Engine that started the motorcycle era / day
The 19th century has entered history as the beginning of a new era in the transport industry – when the first motorcycles and cars were created, and outdated and massive steam engines were replaced by more compact but powerful internal combustion engines, writes Smithsonian Magazine. This was the time when the world’s fame was earned by enterprising engineers who were looking for ways to make people’s movement faster and more comfortable with mechanical aggregates, providing greater mobility.

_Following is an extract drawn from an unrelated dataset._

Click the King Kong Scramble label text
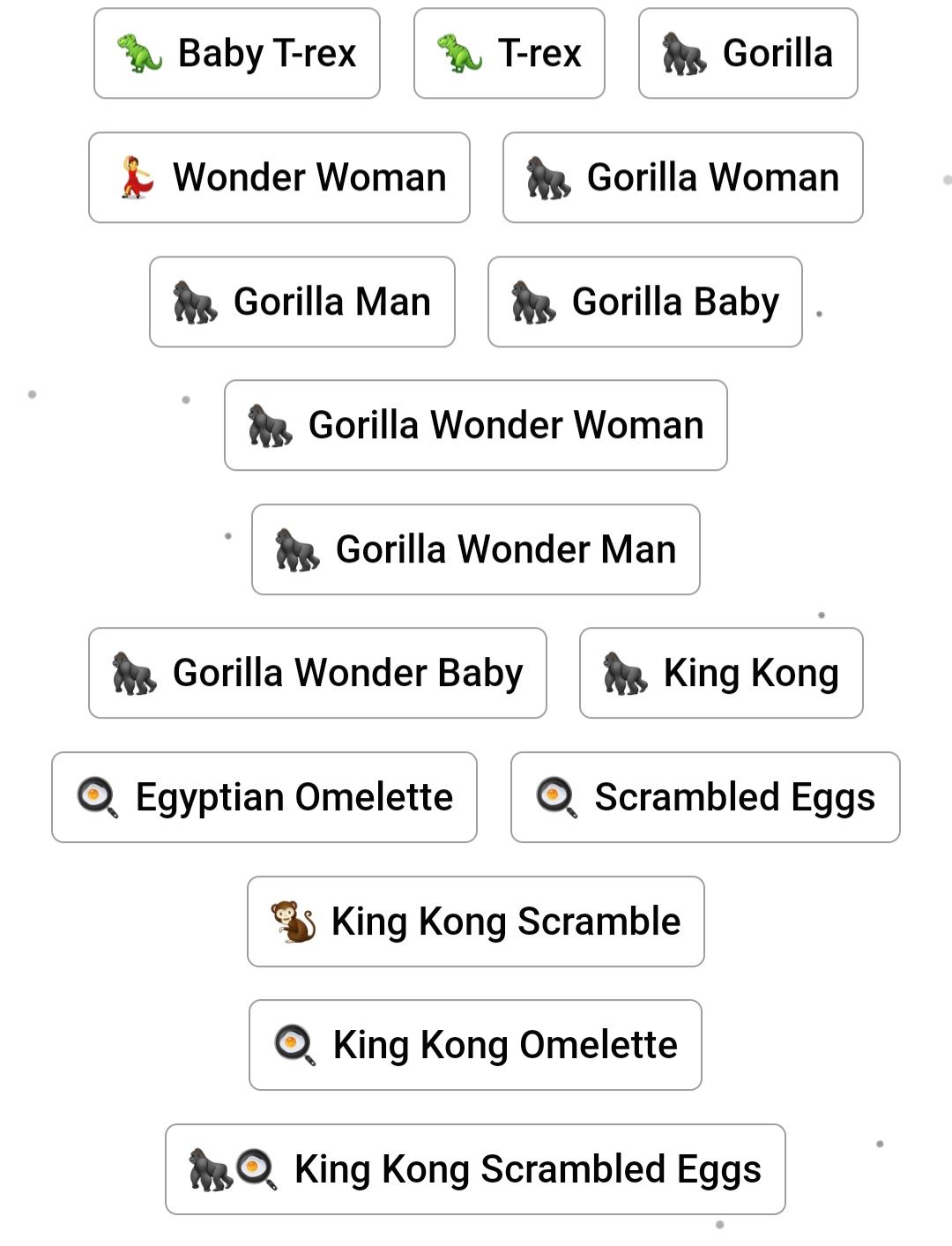Screen dimensions: 952x1246 (x=506, y=921)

One of them was Gotlib Daimler, born on 17 March 1834. He has been interested in engineering since the age of teenager, but the family’s material condition (his father owned a rather lucrative bakery in Vildndorf, near Stuttgart) allowed both to acquire craft skills in a wide variety of workshops and companies and to get to academic education. Daimler soon became a specialist in demand in the labor market, working here again, here again, not only in his native Germany, but also beyond its boundaries. At the age of 50, he had accumulated enough money to set up his own private company, which, together with another talented engineer and former colleague, Wilhelm Maibah, to improve the internal combustion engines in the child’s diapers, which were powered through various oil processing products.
On April 3, 1885, Daimler patented his new one -cylinder four -stroke engine and, in the summer of the same year, the vehicle with which it was equipped. Assumed to believe it was the first motorcycle but Livescience.com emphasizes that the purpose of the engineer was to develop a four -wheel -wheel rider rather than a two -wheeler and Daimler Reitwagen There was just a trial rabbit to clarify the engine’s power and understand what improvements were needed.
Significantly, this motorcycle was the only one that Daimler constructed without even thinking about putting it in production – then he was concentrated on making all his talents, knowledge and efforts.